If you want to prove your point as to who needs an autonomous car, you can’t pick a better place than SXSW. No other weekend in Austin has more miserable traffic. I went to check out a new self-driving car downtown, and ended up wishing I was doing anything but driving in the mess that is SXSW on the way home.
SXSW—a giant, ever-growing film, music and technology conference that will one day consume us all with grimy week-old wristbands and bad tweets about no Uber—is a pretty solid place to debut an autonomous car anyway. Austin has plenty of car-cred with a Formula One track in our backyard, and tech startups are increasingly interested in building cars and solving transportation problems.
But it’s genius for another reason that has nothing to do with the high number of insufferable startup bros in town who use words like “brand activation,” “synergy” and “disrupt” unironically: the traffic sucks balls.
Case in point: I went downtown to check out the NIO’s latest autonomous concept car, the Eve. It was an early morning reveal, so the drive in wasn’t bad: ten minutes on surface streets, even with prime-time university traffic between my apartment and where I parked.
When I got there, the NIO folks spoke of a nice future of living rooms on wheels and revealed yet another non-functional prototype proclaiming what they’d like to build soon, as these startups tend to do. It was pretty and cool looking, and inviting and cozy inside.

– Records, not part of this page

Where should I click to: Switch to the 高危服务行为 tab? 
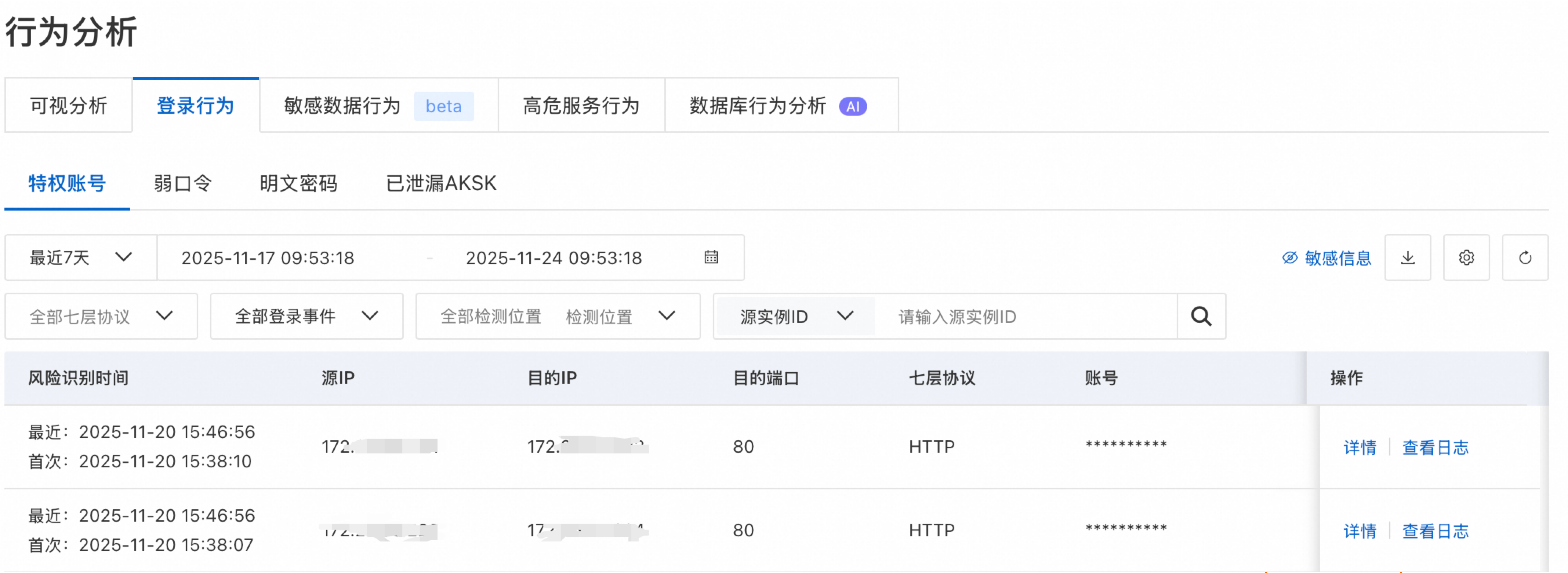pyautogui.click(x=581, y=106)
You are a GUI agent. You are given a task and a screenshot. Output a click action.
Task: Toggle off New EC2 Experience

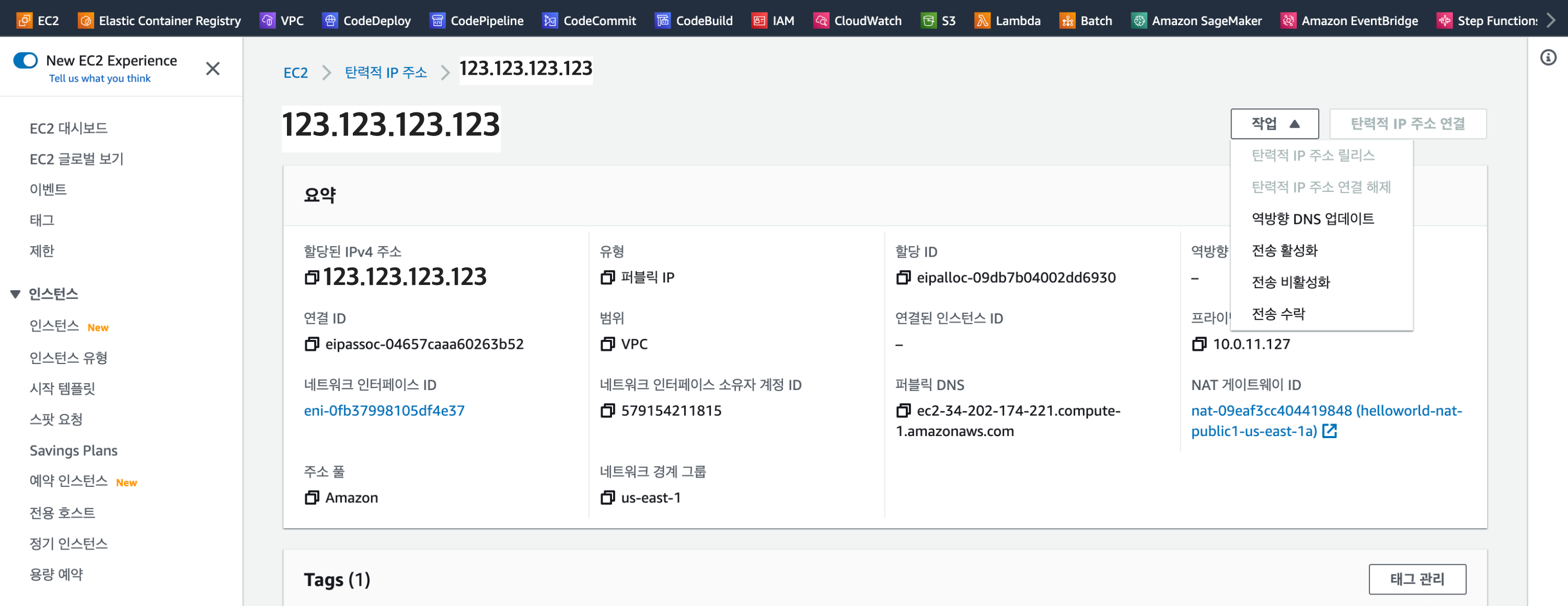point(26,60)
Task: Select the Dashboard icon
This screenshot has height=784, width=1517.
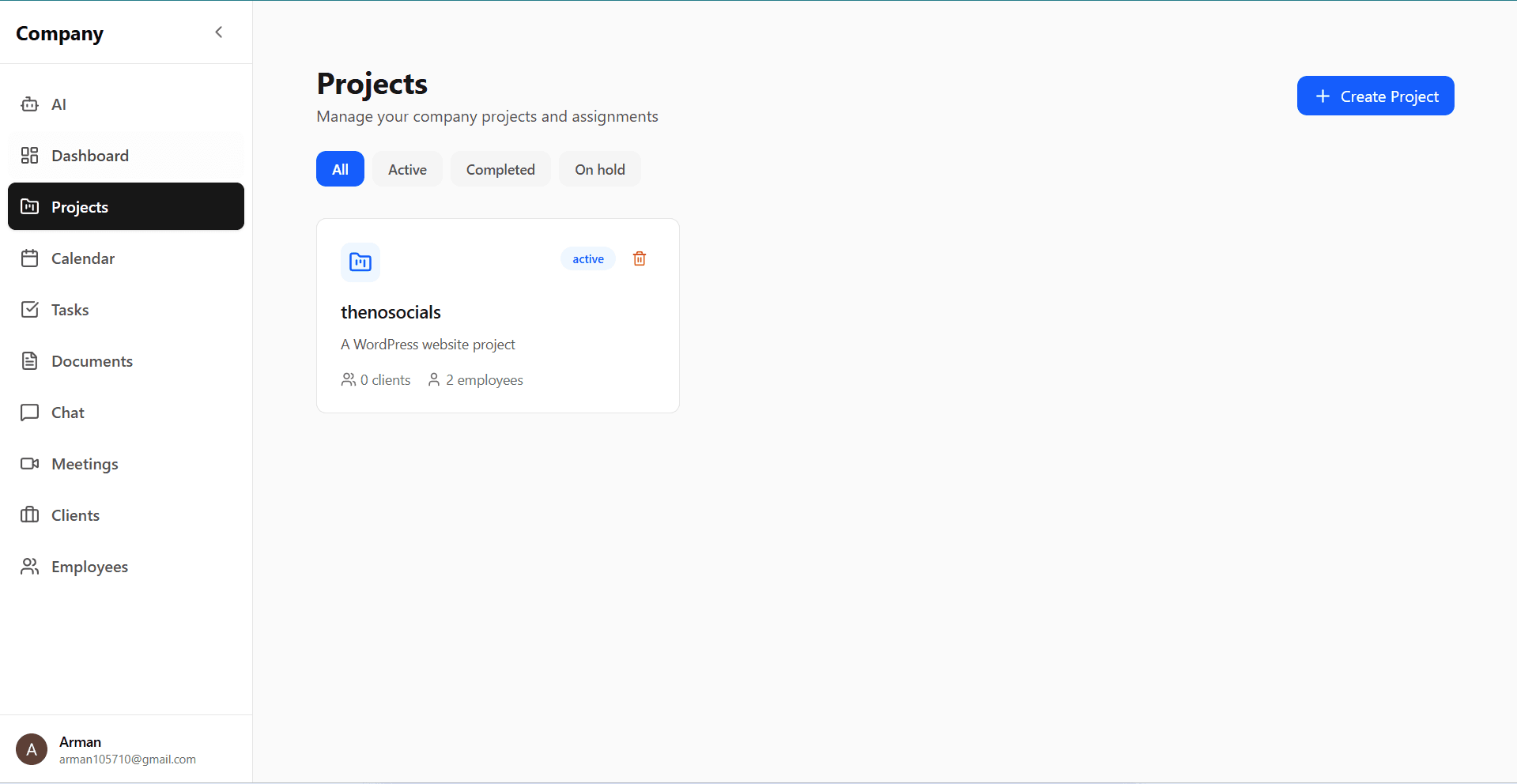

Self-driving cars won’t solve our terrible traffic problems, but they do present a pleasant stop-gap solution, and a welcome alternative to driving for those who can’t drive themselves. We need a functional mass transit system that more people actually use, and roads with enough capacity to handle the additional volume of cars to actually solve any traffic issues. I’d much rather speed home on a sweet train and then go enjoy my car on good roads than sit inching forward for hours in said car.
But sitting on our woefully full road network in the NIO Eve’s recliner sure looked a lot more pleasant than inching along in my own car. NIO spoke of “giving your time back” on long commutes. I could take a nap on the way home, or even start cranking out the hot takes on transportation issues for Jalopnik.
When I walked back out to my car, I got an unpleasant surprise: all the north-south cross streets around me had been closed. My apartment is north. Waze hadn’t marked the streets as closed yet, so it was useless. The only road I could pull out onto from the lot was a one-way street that went straight into the belly of the SXSW beast, down by the convention center.
This particular part of Austin during SXSW is a hellscape of the most oblivious pedestrians on earth. People believe that the SXSW badge around their neck means they’re at adult summer camp, and that they can walk or stand anywhere without looking, and without repercussions. The other cars on the road aren’t much better, as visitors from out of town tend to drive slow and make abrupt multiple-lane changes while trying to find things, and hired cars and cabs tend to stop in the middle of lanes of traffic for pick-ups and drop-offs. It’s as if all consideration for other people using the road also gets as far away from Austin as possible in mid-March of every year.
I felt trapped in a maze of crawling cars. It was at this point that NIO’s pitch of an autonomous car made sense to me, a regular person who is usually capable of driving herself. That must be why they brought it to SXSW. That’s just downright sneaky. I’m on to you guys. I see what you did.
Instead of fighting sleep and slowly killing my horn fuse one honk at a time, I could have a nice shiny pod-on-wheels that could detect SXSW’s zombie-like crowds on its own, and navigate them competently. I wouldn’t have to worry about missing the rare gap through a busy crosswalk because of a lapse in attention. The car would just go. It even had privacy panels on the side so I could completely block the view of SXSW traffic out, for Pete’s sake.
As I grew more miserable and frustrated at my lack of progress down the road, the whole comfortable-relaxation-dome-as-car thing started to make sense. If our roads continue to suck and no big infrastructure changes happen to fix it, that future can’t come soon enough.
Either that or SXSW needs to move to a bigger space just outside of civilization, and get off my lawn. One of those two.